Reserve Bank of India Governor Raghuram Rajan’s comments on the pay structure in public sector banks at a recent banking conference are spot on and timely too. Rajan argued for better pay packets for top public sector bankers as part of a number of reforms needed in the banking sector. Rajan’s observation — that PSBs pay too much at the bottom and too little at the top — is borne out by the numbers. At the top, the gulf in pay between private sector bank chiefs and their public sector counterparts is yawning — the heads of the top three banks in the private sector draw around ₹20 crore between them per annum, which is twice what all the 26 PSB chiefs put together make. There is clearly more than just an anomaly here and it is not about the concept of equal pay for equal work. Compensation packages for the top brass must be commensurate with the experience and expertise they bring, and the kind of role and responsibilities they undertake. It must also be appreciated that banks are commercial entities and this means the top bankers have to take risks — with no guaranteed success —and frequently run the risk of failure. The idea of reward for risk-taking is alien to bureaucrats who by instinct and training are risk averse.
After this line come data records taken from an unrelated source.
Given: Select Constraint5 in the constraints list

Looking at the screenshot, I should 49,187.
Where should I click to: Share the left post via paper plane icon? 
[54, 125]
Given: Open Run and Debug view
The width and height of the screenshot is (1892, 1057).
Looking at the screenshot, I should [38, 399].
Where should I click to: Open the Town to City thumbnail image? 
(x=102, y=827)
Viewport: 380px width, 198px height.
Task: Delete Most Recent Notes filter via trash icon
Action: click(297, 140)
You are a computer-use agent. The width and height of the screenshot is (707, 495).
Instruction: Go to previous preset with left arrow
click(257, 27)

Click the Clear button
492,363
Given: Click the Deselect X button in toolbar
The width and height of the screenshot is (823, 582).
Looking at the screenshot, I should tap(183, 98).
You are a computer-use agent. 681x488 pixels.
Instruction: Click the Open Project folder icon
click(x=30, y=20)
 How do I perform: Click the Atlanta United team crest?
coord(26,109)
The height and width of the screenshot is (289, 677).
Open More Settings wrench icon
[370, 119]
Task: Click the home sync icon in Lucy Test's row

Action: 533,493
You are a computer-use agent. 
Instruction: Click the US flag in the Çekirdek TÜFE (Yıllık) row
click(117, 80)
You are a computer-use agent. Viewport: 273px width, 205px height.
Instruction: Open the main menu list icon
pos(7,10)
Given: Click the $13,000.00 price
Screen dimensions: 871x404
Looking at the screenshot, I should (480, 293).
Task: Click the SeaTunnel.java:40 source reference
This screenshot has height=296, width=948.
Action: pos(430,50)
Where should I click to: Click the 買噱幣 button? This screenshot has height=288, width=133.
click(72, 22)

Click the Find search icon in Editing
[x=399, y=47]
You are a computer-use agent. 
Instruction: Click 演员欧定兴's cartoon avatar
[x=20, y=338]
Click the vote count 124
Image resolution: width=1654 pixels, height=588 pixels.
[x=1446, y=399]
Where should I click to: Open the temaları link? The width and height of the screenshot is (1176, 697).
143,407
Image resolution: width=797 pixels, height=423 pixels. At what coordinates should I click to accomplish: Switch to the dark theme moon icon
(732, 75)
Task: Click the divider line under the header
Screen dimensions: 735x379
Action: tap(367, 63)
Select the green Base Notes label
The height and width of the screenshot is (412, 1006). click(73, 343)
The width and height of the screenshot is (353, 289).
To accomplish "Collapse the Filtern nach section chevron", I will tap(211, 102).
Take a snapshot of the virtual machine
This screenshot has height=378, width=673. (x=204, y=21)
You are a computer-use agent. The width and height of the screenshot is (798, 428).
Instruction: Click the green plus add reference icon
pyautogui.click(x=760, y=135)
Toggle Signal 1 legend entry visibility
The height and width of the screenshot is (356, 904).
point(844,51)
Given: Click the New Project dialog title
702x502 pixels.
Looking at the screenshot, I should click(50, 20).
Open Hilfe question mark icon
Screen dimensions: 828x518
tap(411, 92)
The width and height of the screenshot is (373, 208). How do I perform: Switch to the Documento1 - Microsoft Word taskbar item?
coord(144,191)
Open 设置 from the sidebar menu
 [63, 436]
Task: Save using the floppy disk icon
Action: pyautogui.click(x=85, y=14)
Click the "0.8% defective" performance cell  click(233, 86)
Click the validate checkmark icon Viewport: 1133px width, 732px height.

The only reason top public sector bankers have hitherto not been given their due is that their pay is linked to civil service pay-scales. Maintaining the suzerainty of mandarins over professional bankers (ostensibly in deference to the idea of government control and ownership) cannot be the guiding principle of setting executive compensation levels in the public sector, particularly in banking, where private banks enjoy a level playing field in the marketplace. It is time to delink them and make compensation at the top more in tune with current realities. Otherwise, PSBs will simply not be able to attract top-notch talent — or even retain existing talent. . Peers in the private sector not only have have faster growth and better pay prospects, but also do not have the spectre of a CBI/CVC/CAG audit/enquiry hovering over them for every decision. It’s clearly time for intervention and the Bank Board Bureau, entrusted with improving governance in PSBs, would do well to go into this aspect and revise compensation structures at the top and middle management levels. At the same time, Rajan’s point about bottom tier staff in PSBs being overpaid is equally valid. The Centre and bank managements need to seriously focus on improving the productivity of such staff, and move towards a more performance-linked compensation structure at all levels.

If the Centre is serious about banking reforms and improving efficiency, it must step on the accelerator on the easier administrative measures which are low-hanging fruit. Rajan may have been jesting when he said that he too felt underpaid — but he has done a great service to public sector bankers by highlighting a genuine concern.